Wetsuit Material and Construction

Wetsuits are made from neoprene, a stretchy synthetic rubber material. The wettie (you like that cool surfer speak?) is made out of several of these pieces of neoprene stitched together to cover the desired body parts. Wetsuits come in many forms, including shorties (the wetsuit has short legs and arms) and full suits, and some even have detachable arms and legs.

The neoprene of wetsuits comes in different thicknesses, from 2 to 6 mm. The thicker the neoprene is, the warmer the suit will be. Note that some surfers who brave extremely cold conditions usually wear a semi-dry suit, which isn’t made out of neoprene at all. (But we won’t be discussing those for now.) There are now wetsuits that contain heating elements, such as the Rip Curl H-Bomb.

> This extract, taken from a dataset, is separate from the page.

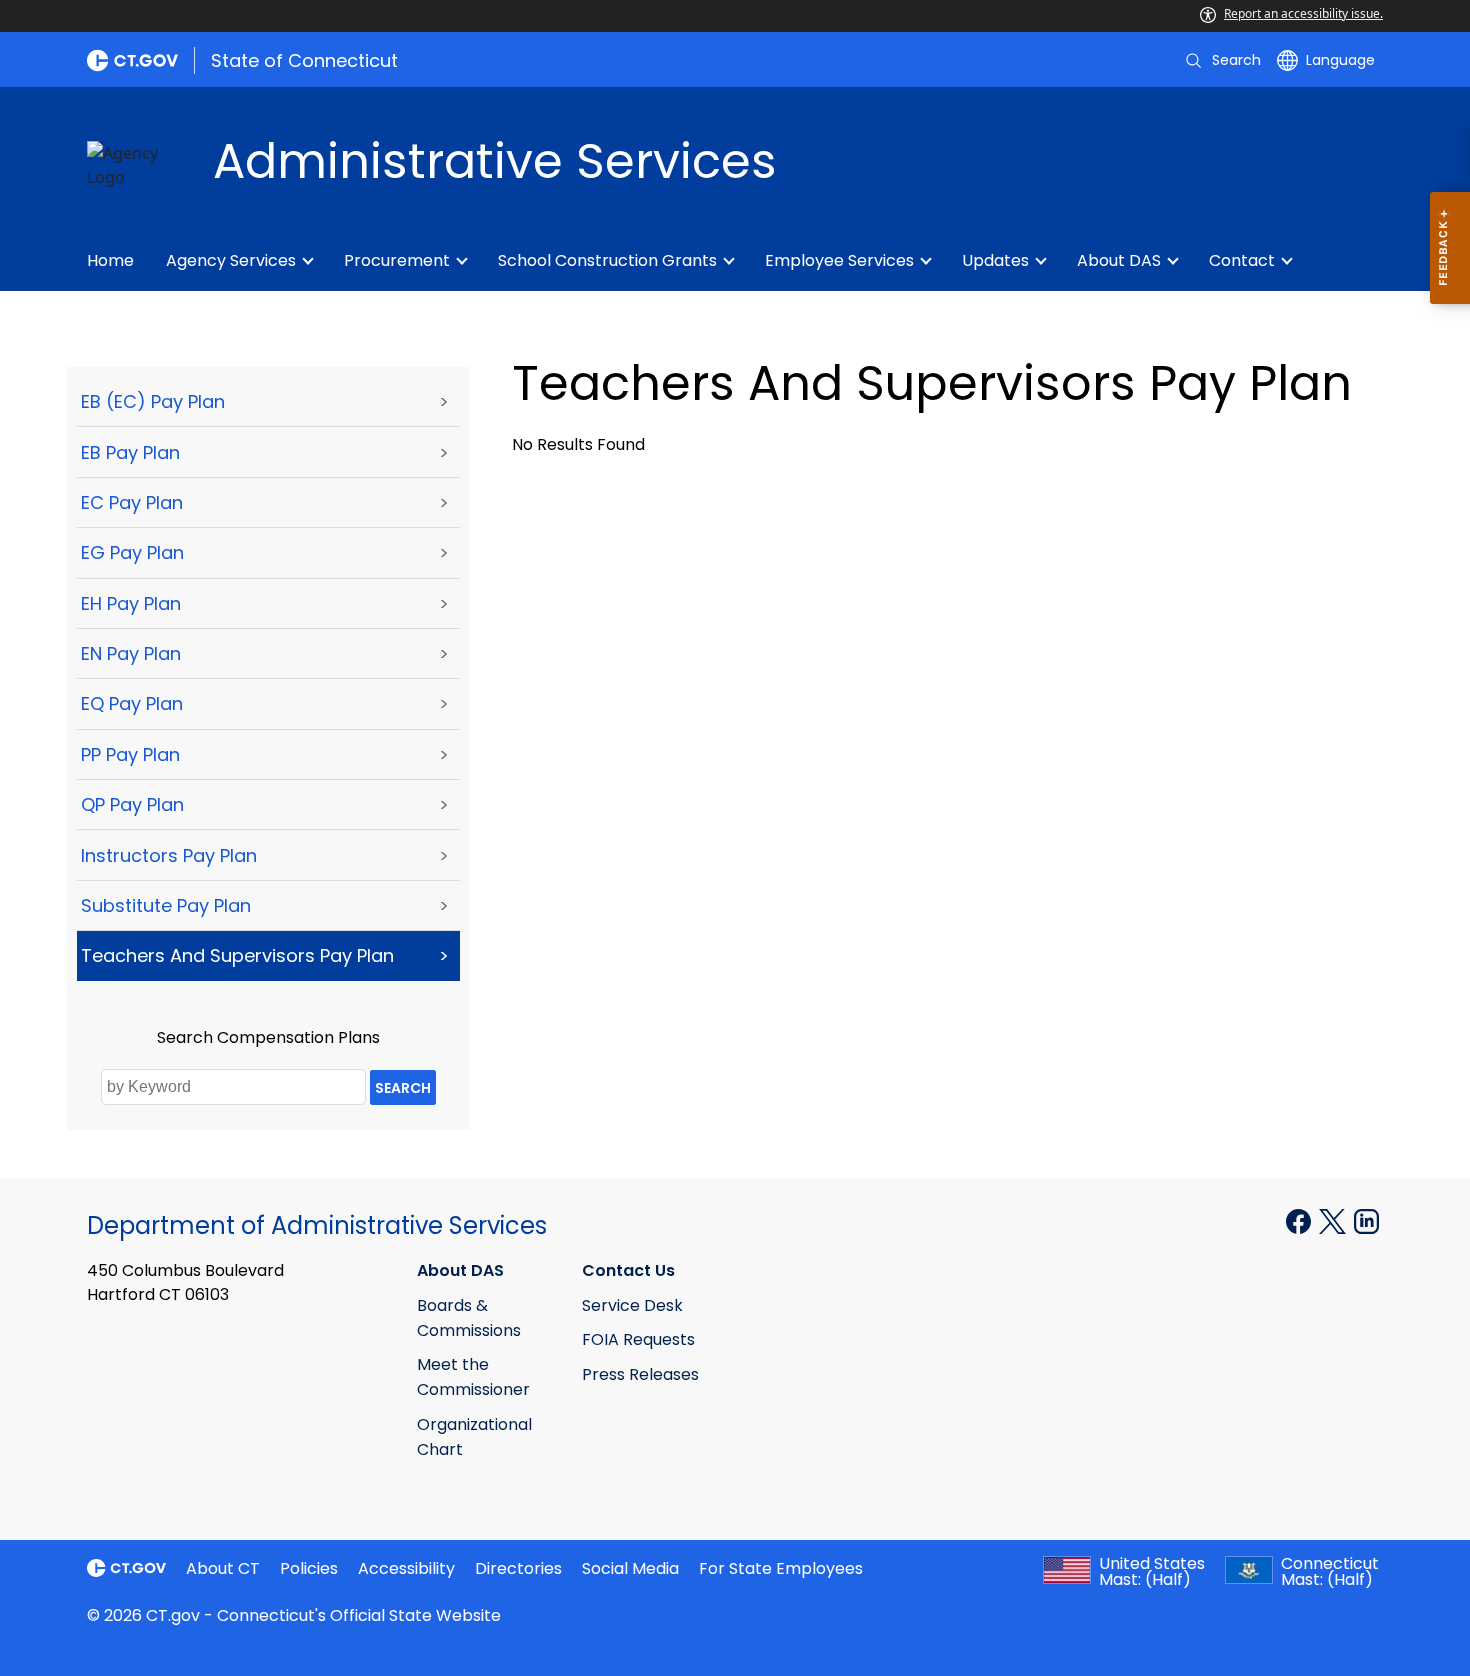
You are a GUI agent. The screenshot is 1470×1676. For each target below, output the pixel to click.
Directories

Your average wetsuit will have a zip, making it possible to get in and out of the wetsuit a little easier. With a particularly tight suit this can be the most exhausting part of your day! The zips are situated in different places on the suit. They’re traditionally found down the back of the wetsuit, but they can also be found across the shoulders or high up on the chest. The latest wetsuits are made out of neoprene so stretchy that you can get in through the neck. Pretty cool stuff.

Wetsuit Stitching and Sealing
There are various ways a wetsuit can be sealed together, depending on the designed use of the wettie. We won’t go into details, but some of the different methods of stitching and sealing are blind stitching, taped, glued, flatlocked and heat sealed. Interesting, eh? Anyway, what type of wetsuit you go for depends on the conditions that you will be surfing in. In England, for example, you may require a 5/3 mm, waterproof zipped, blindstitched/taped suit with booties, wetsuit gloves and a wetsuit hood for winter surf, and maybe a nice warm titanium rash vest for those long mid-winter surfs. Makes you cold thinking about it, yes?

How Wetsuits Work
A wetsuit works by trapping a thin layer of water between the wetsuit and the skin. The body temperature of the surfer heats this water giving a nice warm water blanket. This is why getting a wetsuit that fits well is a must. It should have a nice tight fit (not so tight that you can’t move freely) and shouldn’t have baggy areas where the suit comes away from your body. For cold water use, make sure that there is also a nice tight-fitting neck; there is nothing worse than ducking under a wave and getting a blast of cold water right down your back.